[Pointing rows for text and elements]
====================

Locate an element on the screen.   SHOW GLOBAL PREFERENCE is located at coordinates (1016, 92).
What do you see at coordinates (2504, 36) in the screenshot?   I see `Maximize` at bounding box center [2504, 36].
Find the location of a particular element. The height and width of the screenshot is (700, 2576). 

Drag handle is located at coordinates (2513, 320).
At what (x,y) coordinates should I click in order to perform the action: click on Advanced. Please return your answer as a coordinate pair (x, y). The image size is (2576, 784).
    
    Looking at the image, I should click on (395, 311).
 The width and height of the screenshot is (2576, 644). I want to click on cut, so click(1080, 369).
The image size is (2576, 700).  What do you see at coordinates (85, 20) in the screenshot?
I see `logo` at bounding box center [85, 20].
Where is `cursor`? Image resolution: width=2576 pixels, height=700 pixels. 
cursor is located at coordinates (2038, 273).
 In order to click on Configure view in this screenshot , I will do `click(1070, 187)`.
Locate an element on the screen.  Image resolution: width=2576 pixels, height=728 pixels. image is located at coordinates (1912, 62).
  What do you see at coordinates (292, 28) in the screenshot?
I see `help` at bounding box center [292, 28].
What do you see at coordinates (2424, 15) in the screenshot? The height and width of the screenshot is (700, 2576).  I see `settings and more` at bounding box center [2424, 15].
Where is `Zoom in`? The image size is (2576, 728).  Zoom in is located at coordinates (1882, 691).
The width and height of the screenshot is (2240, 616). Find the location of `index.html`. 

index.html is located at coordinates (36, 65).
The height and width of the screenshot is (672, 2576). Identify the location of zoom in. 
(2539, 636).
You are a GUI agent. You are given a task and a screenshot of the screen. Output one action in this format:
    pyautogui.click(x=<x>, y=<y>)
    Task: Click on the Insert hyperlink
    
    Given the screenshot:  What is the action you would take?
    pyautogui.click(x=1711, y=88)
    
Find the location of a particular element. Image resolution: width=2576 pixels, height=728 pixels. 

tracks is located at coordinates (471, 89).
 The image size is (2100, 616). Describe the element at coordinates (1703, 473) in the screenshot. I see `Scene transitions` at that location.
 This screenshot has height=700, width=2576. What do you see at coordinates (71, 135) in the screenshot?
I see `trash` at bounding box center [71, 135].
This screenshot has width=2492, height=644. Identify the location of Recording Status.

====================

Reproduce every one of the rows above verbatim.

__Result of this task__
Locate an element on the screen.   SHOW GLOBAL PREFERENCE is located at coordinates (1016, 92).
What do you see at coordinates (2504, 36) in the screenshot?   I see `Maximize` at bounding box center [2504, 36].
Find the location of a particular element. The height and width of the screenshot is (700, 2576). 

Drag handle is located at coordinates (2513, 320).
At what (x,y) coordinates should I click in order to perform the action: click on Advanced. Please return your answer as a coordinate pair (x, y). The image size is (2576, 784).
    
    Looking at the image, I should click on (395, 311).
 The width and height of the screenshot is (2576, 644). I want to click on cut, so click(1080, 369).
The image size is (2576, 700).  What do you see at coordinates (85, 20) in the screenshot?
I see `logo` at bounding box center [85, 20].
Where is `cursor`? Image resolution: width=2576 pixels, height=700 pixels. 
cursor is located at coordinates (2038, 273).
 In order to click on Configure view in this screenshot , I will do `click(1070, 187)`.
Locate an element on the screen.  Image resolution: width=2576 pixels, height=728 pixels. image is located at coordinates (1912, 62).
  What do you see at coordinates (292, 28) in the screenshot?
I see `help` at bounding box center [292, 28].
What do you see at coordinates (2424, 15) in the screenshot? The height and width of the screenshot is (700, 2576).  I see `settings and more` at bounding box center [2424, 15].
Where is `Zoom in`? The image size is (2576, 728).  Zoom in is located at coordinates (1882, 691).
The width and height of the screenshot is (2240, 616). Find the location of `index.html`. 

index.html is located at coordinates (36, 65).
The height and width of the screenshot is (672, 2576). Identify the location of zoom in. 
(2539, 636).
You are a GUI agent. You are given a task and a screenshot of the screen. Output one action in this format:
    pyautogui.click(x=<x>, y=<y>)
    Task: Click on the Insert hyperlink
    
    Given the screenshot:  What is the action you would take?
    pyautogui.click(x=1711, y=88)
    
Find the location of a particular element. Image resolution: width=2576 pixels, height=728 pixels. 

tracks is located at coordinates (471, 89).
 The image size is (2100, 616). Describe the element at coordinates (1703, 473) in the screenshot. I see `Scene transitions` at that location.
 This screenshot has height=700, width=2576. What do you see at coordinates (71, 135) in the screenshot?
I see `trash` at bounding box center [71, 135].
This screenshot has width=2492, height=644. Identify the location of Recording Status.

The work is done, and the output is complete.